For brain tumor experiments, magnetic resonance imaging is time-consuming and involves a relatively high rate of animal death after scanning, probably due to anesthesia overdose. Therefore, statistical analysis for these experiments will most often be limited to comparison of EFS.

For combination testing projects, the primary objective is generally to demonstrate that the combination is significantly more effective than either agent used at its optimal single-agent dose/schedule. This condition is termed therapeutic enhancement, which represents a therapeutic effect for which a tolerated regimen of a combination treatment exceeds the optimal effect achieved at any tolerated dose of monotherapy associated with the same drugs used in the combination.¹ This definition is operationalized as follows: therapeutic enhancement is considered present when the tumor growth delay (T-C) for a combination is greater than the tumor growth delay for each of the single agents tested at its maximum tolerated dose and when the EFS distribution for the combination treatment is significantly better than the EFS distributions for both of the single agents tested at their maximum tolerated doses. To control the experiment-wise type I error at 5%, statistical tests are evaluated at the Bonferroni-corrected significance level α = 0.01 due to the five comparisons being made (combination vs. agent 1 alone, combination vs. agent 2 alone, agent 1 vs. control, agent 2 vs. control, and combination vs. control). Testing is considered unevaluable for therapeutic enhancement if either single agent used alone produces a median EFS beyond the observation period. If a treatment group exhibits excessive toxicity (>25% toxic deaths), therapeutic enhancement is not evaluated.

Below is an example of summary graphs produced for two solid tumor experiments. These plots include 1) KM EFS curves, 2) tumor volume growth curves, and 3) relative tumor volume (RTV) growth curves. For ALL experiments, only two plots per experiment will be shown: KM EFS and hCD45 cell percentage versus days (comparable to the tumor volume growth curves for solid tumors). For the brain tumor experiments, only KM EFS curves will be shown.

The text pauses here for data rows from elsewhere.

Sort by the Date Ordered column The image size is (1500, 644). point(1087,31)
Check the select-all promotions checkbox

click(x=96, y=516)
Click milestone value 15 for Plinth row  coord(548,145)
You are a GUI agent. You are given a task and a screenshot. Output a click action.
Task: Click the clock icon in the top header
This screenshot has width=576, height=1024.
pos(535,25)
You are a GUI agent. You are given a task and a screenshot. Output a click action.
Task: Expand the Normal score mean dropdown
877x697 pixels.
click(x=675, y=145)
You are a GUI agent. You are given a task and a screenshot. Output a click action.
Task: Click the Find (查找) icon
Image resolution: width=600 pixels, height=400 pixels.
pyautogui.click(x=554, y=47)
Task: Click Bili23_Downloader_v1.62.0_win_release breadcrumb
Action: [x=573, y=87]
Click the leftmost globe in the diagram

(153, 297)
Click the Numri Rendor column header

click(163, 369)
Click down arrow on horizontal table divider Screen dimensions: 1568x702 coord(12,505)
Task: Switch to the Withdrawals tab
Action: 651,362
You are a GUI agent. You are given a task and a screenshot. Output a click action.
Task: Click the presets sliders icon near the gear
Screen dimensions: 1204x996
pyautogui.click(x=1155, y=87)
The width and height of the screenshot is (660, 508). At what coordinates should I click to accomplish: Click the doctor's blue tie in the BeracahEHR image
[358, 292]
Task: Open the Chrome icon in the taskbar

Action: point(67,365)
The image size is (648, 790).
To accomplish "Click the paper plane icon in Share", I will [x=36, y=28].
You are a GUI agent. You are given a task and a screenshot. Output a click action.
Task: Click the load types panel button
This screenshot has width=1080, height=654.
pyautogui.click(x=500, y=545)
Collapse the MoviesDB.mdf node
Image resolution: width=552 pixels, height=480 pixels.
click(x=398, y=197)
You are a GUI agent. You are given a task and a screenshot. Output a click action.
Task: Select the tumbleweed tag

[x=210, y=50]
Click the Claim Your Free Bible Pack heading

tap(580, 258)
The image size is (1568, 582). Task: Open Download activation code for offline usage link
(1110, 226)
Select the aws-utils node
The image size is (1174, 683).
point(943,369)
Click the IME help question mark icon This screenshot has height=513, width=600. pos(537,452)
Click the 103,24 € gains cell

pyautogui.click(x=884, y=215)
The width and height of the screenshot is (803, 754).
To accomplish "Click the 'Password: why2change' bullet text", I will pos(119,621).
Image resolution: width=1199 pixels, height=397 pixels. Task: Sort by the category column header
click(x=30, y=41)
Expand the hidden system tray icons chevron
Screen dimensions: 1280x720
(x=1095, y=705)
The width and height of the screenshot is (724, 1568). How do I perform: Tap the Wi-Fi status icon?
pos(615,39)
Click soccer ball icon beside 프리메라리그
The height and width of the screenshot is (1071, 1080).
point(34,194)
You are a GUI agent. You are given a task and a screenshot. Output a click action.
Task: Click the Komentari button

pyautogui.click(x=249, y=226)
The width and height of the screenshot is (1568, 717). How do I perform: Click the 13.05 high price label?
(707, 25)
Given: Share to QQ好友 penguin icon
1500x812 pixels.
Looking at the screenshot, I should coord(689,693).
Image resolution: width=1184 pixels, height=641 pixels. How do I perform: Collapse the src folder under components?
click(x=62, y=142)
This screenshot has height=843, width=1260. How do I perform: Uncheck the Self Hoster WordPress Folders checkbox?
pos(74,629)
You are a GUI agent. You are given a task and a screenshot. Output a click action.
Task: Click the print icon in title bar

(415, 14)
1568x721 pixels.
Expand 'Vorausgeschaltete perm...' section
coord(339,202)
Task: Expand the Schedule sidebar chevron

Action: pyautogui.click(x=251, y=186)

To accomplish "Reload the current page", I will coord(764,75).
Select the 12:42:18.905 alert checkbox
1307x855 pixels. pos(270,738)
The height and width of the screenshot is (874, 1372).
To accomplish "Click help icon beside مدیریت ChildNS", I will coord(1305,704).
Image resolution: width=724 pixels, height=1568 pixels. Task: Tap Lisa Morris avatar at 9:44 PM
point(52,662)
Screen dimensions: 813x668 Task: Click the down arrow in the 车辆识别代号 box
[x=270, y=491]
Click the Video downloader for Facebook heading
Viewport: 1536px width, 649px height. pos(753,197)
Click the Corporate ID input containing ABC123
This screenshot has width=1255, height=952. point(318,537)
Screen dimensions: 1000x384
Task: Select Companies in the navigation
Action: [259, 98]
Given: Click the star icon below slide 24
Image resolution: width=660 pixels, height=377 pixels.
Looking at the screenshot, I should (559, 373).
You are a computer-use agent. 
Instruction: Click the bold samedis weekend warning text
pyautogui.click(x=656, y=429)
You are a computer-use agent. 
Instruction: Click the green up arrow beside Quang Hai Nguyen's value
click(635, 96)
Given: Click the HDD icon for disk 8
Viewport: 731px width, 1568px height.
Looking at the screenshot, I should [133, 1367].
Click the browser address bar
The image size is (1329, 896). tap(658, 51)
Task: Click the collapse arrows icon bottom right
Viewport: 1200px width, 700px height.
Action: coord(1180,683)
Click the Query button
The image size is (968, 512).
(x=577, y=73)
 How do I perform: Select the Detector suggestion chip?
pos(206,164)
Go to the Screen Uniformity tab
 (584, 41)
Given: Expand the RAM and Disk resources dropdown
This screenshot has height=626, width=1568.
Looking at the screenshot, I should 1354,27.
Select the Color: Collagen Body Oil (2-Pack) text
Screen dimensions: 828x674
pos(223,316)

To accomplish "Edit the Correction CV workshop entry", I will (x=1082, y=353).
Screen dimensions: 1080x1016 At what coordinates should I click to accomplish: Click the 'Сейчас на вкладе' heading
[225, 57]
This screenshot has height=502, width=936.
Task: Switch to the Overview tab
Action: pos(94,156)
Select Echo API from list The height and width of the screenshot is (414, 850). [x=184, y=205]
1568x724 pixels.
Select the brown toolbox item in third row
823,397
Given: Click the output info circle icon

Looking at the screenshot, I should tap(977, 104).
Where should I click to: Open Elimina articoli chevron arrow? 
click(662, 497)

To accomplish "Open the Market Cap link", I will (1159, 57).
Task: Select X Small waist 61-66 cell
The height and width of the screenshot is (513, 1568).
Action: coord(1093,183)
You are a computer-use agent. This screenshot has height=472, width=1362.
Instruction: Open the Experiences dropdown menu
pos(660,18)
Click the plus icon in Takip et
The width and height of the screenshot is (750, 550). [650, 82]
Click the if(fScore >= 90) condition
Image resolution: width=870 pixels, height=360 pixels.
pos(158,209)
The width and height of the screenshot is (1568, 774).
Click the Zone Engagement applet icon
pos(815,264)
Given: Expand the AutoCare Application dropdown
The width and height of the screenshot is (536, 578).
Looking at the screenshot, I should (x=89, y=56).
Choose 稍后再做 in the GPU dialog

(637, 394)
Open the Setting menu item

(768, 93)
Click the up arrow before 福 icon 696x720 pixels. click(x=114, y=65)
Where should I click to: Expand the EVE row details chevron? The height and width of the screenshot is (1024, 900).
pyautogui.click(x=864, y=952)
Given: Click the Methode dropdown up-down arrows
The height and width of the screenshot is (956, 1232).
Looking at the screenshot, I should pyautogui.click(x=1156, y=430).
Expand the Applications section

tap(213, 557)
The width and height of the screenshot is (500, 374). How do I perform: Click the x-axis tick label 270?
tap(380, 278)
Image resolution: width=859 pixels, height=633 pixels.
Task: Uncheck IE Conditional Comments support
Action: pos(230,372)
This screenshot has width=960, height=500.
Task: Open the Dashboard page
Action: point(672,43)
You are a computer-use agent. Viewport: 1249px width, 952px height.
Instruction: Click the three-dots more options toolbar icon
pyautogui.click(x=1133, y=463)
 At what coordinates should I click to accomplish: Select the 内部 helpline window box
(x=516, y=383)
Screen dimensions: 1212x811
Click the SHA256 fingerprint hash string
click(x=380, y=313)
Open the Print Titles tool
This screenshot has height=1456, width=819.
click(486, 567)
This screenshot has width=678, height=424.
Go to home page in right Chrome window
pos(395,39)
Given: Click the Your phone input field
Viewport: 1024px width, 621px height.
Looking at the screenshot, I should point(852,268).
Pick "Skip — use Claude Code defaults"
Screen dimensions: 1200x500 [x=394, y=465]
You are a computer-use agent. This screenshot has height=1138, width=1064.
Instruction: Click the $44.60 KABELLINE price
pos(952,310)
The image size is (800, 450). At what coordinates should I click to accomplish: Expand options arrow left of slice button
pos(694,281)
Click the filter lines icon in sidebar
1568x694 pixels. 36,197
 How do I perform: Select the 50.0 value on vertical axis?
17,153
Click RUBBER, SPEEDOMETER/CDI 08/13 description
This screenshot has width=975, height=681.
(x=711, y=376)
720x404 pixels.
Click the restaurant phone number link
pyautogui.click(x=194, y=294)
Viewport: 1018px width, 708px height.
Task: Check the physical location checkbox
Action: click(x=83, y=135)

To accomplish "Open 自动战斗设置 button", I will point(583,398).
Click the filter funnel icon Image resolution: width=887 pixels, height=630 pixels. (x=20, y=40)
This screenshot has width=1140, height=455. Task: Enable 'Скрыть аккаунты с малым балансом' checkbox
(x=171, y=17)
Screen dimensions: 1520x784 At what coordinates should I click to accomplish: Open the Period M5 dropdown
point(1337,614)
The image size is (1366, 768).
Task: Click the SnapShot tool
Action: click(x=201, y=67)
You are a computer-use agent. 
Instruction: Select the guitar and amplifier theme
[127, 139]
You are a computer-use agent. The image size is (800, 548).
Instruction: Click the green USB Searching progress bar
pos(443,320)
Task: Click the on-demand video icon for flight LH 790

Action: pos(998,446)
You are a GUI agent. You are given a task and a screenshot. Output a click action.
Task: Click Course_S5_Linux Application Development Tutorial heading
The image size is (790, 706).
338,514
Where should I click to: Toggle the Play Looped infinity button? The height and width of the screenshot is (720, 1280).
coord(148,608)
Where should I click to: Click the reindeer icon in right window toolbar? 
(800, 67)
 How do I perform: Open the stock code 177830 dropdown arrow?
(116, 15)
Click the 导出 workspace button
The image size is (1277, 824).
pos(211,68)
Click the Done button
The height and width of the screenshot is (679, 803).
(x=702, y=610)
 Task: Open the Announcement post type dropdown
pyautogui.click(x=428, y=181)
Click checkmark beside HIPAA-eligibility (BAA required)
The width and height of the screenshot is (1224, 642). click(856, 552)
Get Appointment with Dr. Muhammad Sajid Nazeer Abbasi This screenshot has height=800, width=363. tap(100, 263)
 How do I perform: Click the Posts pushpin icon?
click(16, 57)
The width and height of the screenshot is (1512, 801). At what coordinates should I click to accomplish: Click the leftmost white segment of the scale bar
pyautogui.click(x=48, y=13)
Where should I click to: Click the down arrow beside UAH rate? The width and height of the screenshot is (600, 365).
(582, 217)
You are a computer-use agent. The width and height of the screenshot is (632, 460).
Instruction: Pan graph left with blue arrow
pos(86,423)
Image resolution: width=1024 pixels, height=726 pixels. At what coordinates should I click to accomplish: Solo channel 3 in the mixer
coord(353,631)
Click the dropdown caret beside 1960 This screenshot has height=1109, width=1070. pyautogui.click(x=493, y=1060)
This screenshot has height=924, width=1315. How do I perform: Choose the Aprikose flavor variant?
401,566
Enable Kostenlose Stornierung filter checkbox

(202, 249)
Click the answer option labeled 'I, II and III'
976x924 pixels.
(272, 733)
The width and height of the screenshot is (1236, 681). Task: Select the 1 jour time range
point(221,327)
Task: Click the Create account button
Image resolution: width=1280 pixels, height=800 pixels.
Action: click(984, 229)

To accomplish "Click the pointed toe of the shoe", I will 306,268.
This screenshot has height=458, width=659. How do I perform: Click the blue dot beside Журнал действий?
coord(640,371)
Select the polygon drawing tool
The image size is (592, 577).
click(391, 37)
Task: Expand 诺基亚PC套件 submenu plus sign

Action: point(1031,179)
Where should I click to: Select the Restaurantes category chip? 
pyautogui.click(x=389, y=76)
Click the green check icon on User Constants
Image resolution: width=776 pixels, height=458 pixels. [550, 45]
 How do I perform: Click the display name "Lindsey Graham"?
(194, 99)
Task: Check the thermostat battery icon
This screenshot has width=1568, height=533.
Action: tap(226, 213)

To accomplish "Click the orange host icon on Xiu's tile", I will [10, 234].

Summary tables for solid tumor experiments will summarize results for each experimental group (e.g., treated vs. controls) and include the following columns:

• Study, the alphanumeric code for the specific experiment.

• Tumor, the alphanumeric code for the tumor model.

• Grp, experimental group, usually C(ontrol) or T(reatment).

• N, the total number of mice entering the experiment.

• N_d, the number of mice experiencing toxic death.

• N_x, the number of additional mice excluded from the analysis.

• N_a, the number of mice in the analysis.

• N_ev, the number of events.

• KMmed, the KM estimate of the median time-to-event (days).

• EFS T-C, the difference in median time-to-event (days) between the T and C groups.

• EFS T/C, the ratio of median time-to-event for the T and C groups.

• EFS P-value, computed using an exact log-rank test.

• V₀ mean, the mean of initial tumor volume (cm³).

• V₀ P-value, computed using the Peto and Peto modification of the Gehan-Wilcoxon test.

• Mean (±SD) minRTV, the mean (± SD) per-mouse minimum relative tumor volume.

• Tumor volume P-value, computed using the Wilcoxon rank-sum test.

• One column for each category of objective response (i.e., PD, PD2) showing the number of mice in each category.

• Resp rate, the response rate, defined as the percentage of mice having PR or better.

• Med resp, the median response evaluation.

Summary tables for ALL experiments will include the same columns as those for the solid tumor experiments, except hCD34 cell percentage will be reported instead of tumor volume or relative tumor volume, as appropriate. Summary tables for brain tumor experiments will not include any of the columns concerning tumor volume or objective response.